(Collected data)
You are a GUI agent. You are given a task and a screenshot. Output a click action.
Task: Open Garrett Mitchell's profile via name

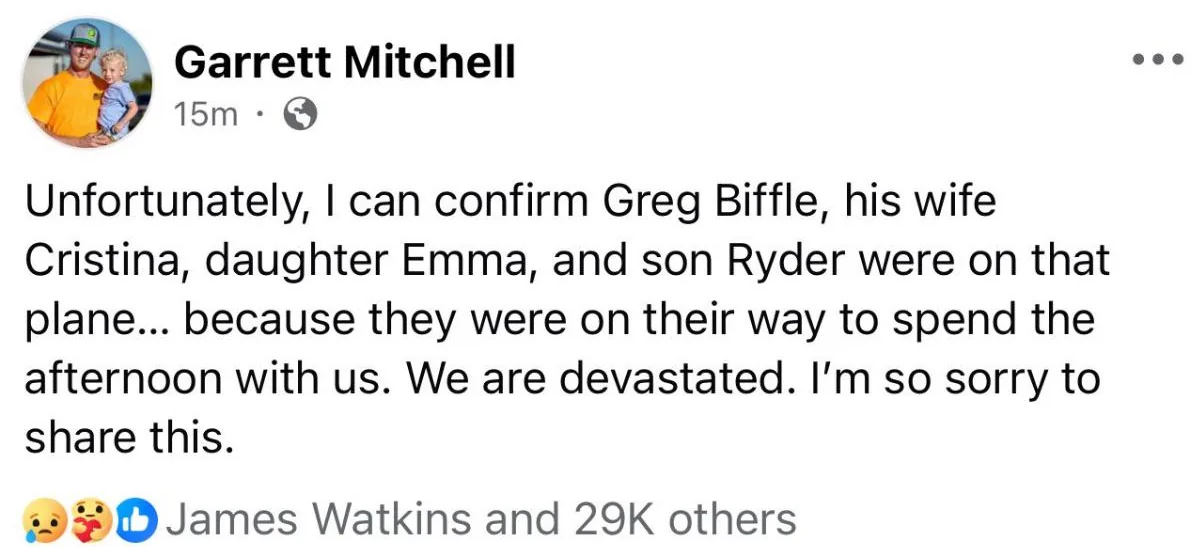(344, 63)
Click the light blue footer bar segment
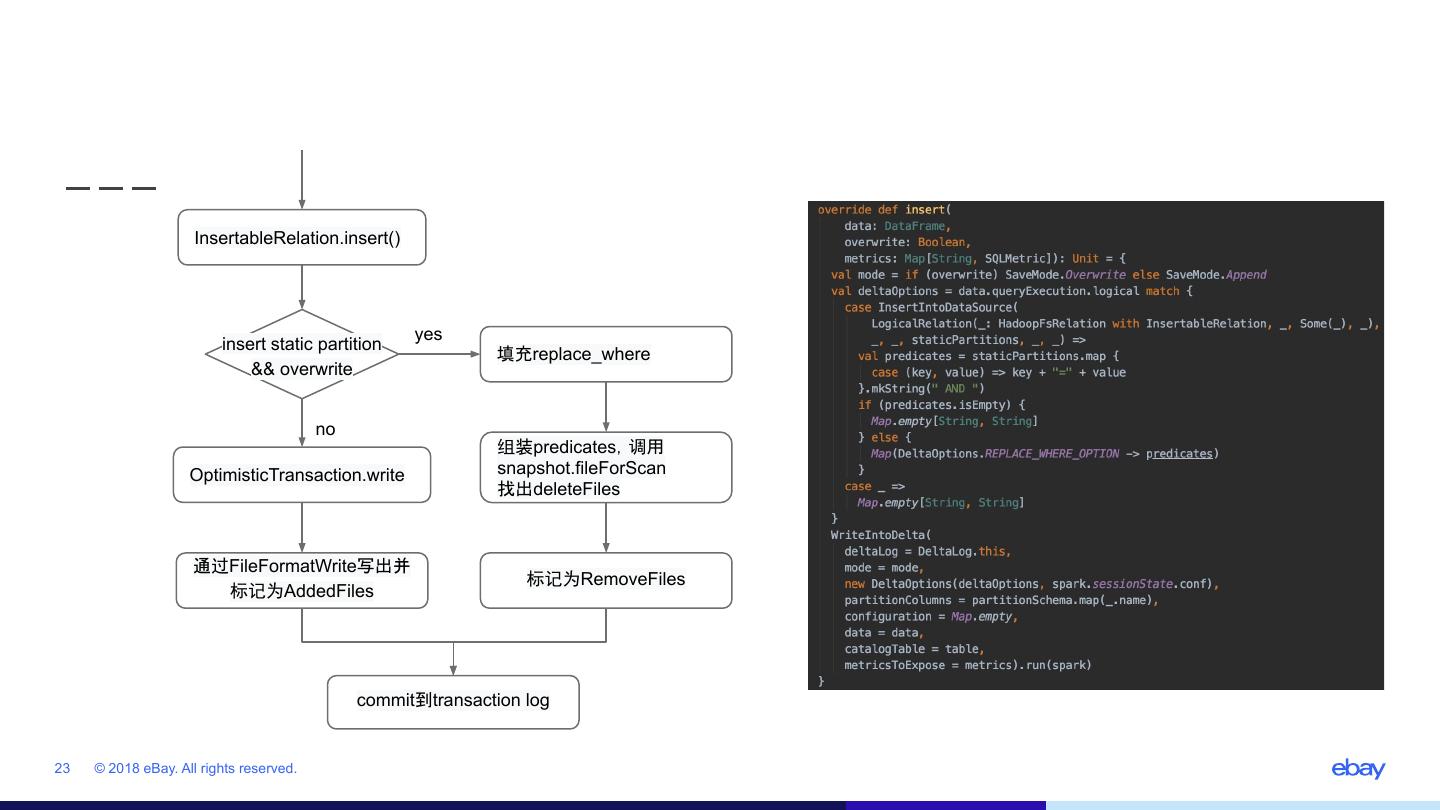The height and width of the screenshot is (810, 1440). coord(1242,804)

__What you should do__: Please give all of the data again, exact and free of pictures.

__Reply to the task__:
You are a GUI agent. You are given a task and a screenshot. Output a click action.
Task: Open Garrett Mitchell's profile via name

(344, 63)
Click the light blue footer bar segment
The height and width of the screenshot is (810, 1440). coord(1242,804)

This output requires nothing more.